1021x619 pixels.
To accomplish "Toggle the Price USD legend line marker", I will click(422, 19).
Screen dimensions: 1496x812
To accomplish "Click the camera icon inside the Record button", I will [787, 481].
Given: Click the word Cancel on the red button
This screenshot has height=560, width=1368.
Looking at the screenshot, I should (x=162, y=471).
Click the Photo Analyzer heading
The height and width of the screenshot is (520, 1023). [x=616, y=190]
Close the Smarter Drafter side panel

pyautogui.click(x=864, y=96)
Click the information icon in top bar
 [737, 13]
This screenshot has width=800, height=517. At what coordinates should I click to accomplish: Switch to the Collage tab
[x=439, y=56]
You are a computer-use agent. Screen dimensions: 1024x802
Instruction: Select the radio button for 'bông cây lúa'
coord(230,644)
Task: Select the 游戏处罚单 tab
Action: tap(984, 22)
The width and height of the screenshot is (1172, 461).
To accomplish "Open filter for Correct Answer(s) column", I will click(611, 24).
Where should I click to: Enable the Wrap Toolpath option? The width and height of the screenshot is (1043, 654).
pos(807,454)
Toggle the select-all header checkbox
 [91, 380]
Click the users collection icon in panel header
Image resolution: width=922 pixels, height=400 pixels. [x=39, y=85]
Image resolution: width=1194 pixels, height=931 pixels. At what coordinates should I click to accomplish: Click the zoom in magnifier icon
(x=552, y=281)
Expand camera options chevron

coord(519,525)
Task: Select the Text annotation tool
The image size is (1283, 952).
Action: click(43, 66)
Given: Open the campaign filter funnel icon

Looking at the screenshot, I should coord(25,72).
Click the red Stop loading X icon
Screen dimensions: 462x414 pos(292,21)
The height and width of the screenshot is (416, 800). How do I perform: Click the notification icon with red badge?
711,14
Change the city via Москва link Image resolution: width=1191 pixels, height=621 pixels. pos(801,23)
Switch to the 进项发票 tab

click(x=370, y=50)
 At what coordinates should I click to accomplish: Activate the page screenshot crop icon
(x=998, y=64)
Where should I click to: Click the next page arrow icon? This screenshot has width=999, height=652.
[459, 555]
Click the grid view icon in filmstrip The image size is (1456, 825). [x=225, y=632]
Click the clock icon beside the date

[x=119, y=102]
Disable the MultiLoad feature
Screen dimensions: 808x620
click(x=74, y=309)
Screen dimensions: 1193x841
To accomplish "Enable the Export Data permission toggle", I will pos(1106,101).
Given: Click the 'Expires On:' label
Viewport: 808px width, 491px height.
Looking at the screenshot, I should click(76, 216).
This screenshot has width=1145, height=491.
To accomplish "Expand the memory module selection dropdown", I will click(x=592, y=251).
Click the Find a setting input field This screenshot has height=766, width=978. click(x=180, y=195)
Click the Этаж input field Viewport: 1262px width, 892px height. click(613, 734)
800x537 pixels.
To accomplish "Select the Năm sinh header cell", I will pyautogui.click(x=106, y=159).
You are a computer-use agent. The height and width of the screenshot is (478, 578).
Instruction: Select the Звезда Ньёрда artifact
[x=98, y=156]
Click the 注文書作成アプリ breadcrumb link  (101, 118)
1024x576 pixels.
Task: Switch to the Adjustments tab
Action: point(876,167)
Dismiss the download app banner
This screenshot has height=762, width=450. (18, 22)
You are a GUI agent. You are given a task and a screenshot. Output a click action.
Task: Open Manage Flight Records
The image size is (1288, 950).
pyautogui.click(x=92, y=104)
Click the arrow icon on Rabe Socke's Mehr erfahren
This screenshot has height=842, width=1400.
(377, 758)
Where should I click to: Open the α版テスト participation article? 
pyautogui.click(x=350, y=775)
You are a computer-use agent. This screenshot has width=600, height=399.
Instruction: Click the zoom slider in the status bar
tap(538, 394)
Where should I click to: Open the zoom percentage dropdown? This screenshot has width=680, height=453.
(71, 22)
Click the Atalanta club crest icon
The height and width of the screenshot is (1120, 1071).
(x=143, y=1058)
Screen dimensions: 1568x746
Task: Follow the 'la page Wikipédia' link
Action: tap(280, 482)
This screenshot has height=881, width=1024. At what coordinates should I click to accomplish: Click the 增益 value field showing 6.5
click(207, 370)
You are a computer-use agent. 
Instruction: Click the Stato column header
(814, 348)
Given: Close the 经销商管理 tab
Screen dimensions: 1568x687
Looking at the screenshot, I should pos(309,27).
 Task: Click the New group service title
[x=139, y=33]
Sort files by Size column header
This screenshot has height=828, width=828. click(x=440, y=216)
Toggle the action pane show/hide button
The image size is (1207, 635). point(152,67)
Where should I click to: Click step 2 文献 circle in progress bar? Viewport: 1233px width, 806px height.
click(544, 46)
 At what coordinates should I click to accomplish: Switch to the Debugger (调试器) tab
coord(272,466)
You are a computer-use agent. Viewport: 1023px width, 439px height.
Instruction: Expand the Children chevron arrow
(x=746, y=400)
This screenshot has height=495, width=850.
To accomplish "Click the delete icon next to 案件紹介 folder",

» **Exercise**:
Give the whole listing again, character for character.

» **Result**:
1021x619 pixels.
To accomplish "Toggle the Price USD legend line marker", I will click(422, 19).
Screen dimensions: 1496x812
To accomplish "Click the camera icon inside the Record button", I will [787, 481].
Given: Click the word Cancel on the red button
This screenshot has height=560, width=1368.
Looking at the screenshot, I should (x=162, y=471).
Click the Photo Analyzer heading
The height and width of the screenshot is (520, 1023). [x=616, y=190]
Close the Smarter Drafter side panel

pyautogui.click(x=864, y=96)
Click the information icon in top bar
 [737, 13]
This screenshot has width=800, height=517. At what coordinates should I click to accomplish: Switch to the Collage tab
[x=439, y=56]
You are a computer-use agent. Screen dimensions: 1024x802
Instruction: Select the radio button for 'bông cây lúa'
coord(230,644)
Task: Select the 游戏处罚单 tab
Action: tap(984, 22)
The width and height of the screenshot is (1172, 461).
To accomplish "Open filter for Correct Answer(s) column", I will click(611, 24).
Where should I click to: Enable the Wrap Toolpath option? The width and height of the screenshot is (1043, 654).
pos(807,454)
Toggle the select-all header checkbox
 [91, 380]
Click the users collection icon in panel header
Image resolution: width=922 pixels, height=400 pixels. [x=39, y=85]
Image resolution: width=1194 pixels, height=931 pixels. At what coordinates should I click to accomplish: Click the zoom in magnifier icon
(x=552, y=281)
Expand camera options chevron

coord(519,525)
Task: Select the Text annotation tool
The image size is (1283, 952).
Action: click(43, 66)
Given: Open the campaign filter funnel icon

Looking at the screenshot, I should coord(25,72).
Click the red Stop loading X icon
Screen dimensions: 462x414 pos(292,21)
The height and width of the screenshot is (416, 800). How do I perform: Click the notification icon with red badge?
711,14
Change the city via Москва link Image resolution: width=1191 pixels, height=621 pixels. pos(801,23)
Switch to the 进项发票 tab

click(x=370, y=50)
 At what coordinates should I click to accomplish: Activate the page screenshot crop icon
(x=998, y=64)
Where should I click to: Click the next page arrow icon? This screenshot has width=999, height=652.
[459, 555]
Click the grid view icon in filmstrip The image size is (1456, 825). [x=225, y=632]
Click the clock icon beside the date

[x=119, y=102]
Disable the MultiLoad feature
Screen dimensions: 808x620
click(x=74, y=309)
Screen dimensions: 1193x841
To accomplish "Enable the Export Data permission toggle", I will pos(1106,101).
Given: Click the 'Expires On:' label
Viewport: 808px width, 491px height.
Looking at the screenshot, I should click(76, 216).
This screenshot has width=1145, height=491.
To accomplish "Expand the memory module selection dropdown", I will click(x=592, y=251).
Click the Find a setting input field This screenshot has height=766, width=978. click(x=180, y=195)
Click the Этаж input field Viewport: 1262px width, 892px height. click(613, 734)
800x537 pixels.
To accomplish "Select the Năm sinh header cell", I will pyautogui.click(x=106, y=159).
You are a computer-use agent. The height and width of the screenshot is (478, 578).
Instruction: Select the Звезда Ньёрда artifact
[x=98, y=156]
Click the 注文書作成アプリ breadcrumb link  (101, 118)
1024x576 pixels.
Task: Switch to the Adjustments tab
Action: point(876,167)
Dismiss the download app banner
This screenshot has height=762, width=450. (18, 22)
You are a GUI agent. You are given a task and a screenshot. Output a click action.
Task: Open Manage Flight Records
The image size is (1288, 950).
pyautogui.click(x=92, y=104)
Click the arrow icon on Rabe Socke's Mehr erfahren
This screenshot has height=842, width=1400.
(377, 758)
Where should I click to: Open the α版テスト participation article? 
pyautogui.click(x=350, y=775)
You are a computer-use agent. This screenshot has width=600, height=399.
Instruction: Click the zoom slider in the status bar
tap(538, 394)
Where should I click to: Open the zoom percentage dropdown? This screenshot has width=680, height=453.
(71, 22)
Click the Atalanta club crest icon
The height and width of the screenshot is (1120, 1071).
(x=143, y=1058)
Screen dimensions: 1568x746
Task: Follow the 'la page Wikipédia' link
Action: tap(280, 482)
This screenshot has height=881, width=1024. At what coordinates should I click to accomplish: Click the 增益 value field showing 6.5
click(207, 370)
You are a computer-use agent. 
Instruction: Click the Stato column header
(814, 348)
Given: Close the 经销商管理 tab
Screen dimensions: 1568x687
Looking at the screenshot, I should pos(309,27).
 Task: Click the New group service title
[x=139, y=33]
Sort files by Size column header
This screenshot has height=828, width=828. click(x=440, y=216)
Toggle the action pane show/hide button
The image size is (1207, 635). point(152,67)
Where should I click to: Click step 2 文献 circle in progress bar? Viewport: 1233px width, 806px height.
click(544, 46)
 At what coordinates should I click to accomplish: Switch to the Debugger (调试器) tab
coord(272,466)
You are a computer-use agent. Viewport: 1023px width, 439px height.
Instruction: Expand the Children chevron arrow
(x=746, y=400)
This screenshot has height=495, width=850.
To accomplish "Click the delete icon next to 案件紹介 folder",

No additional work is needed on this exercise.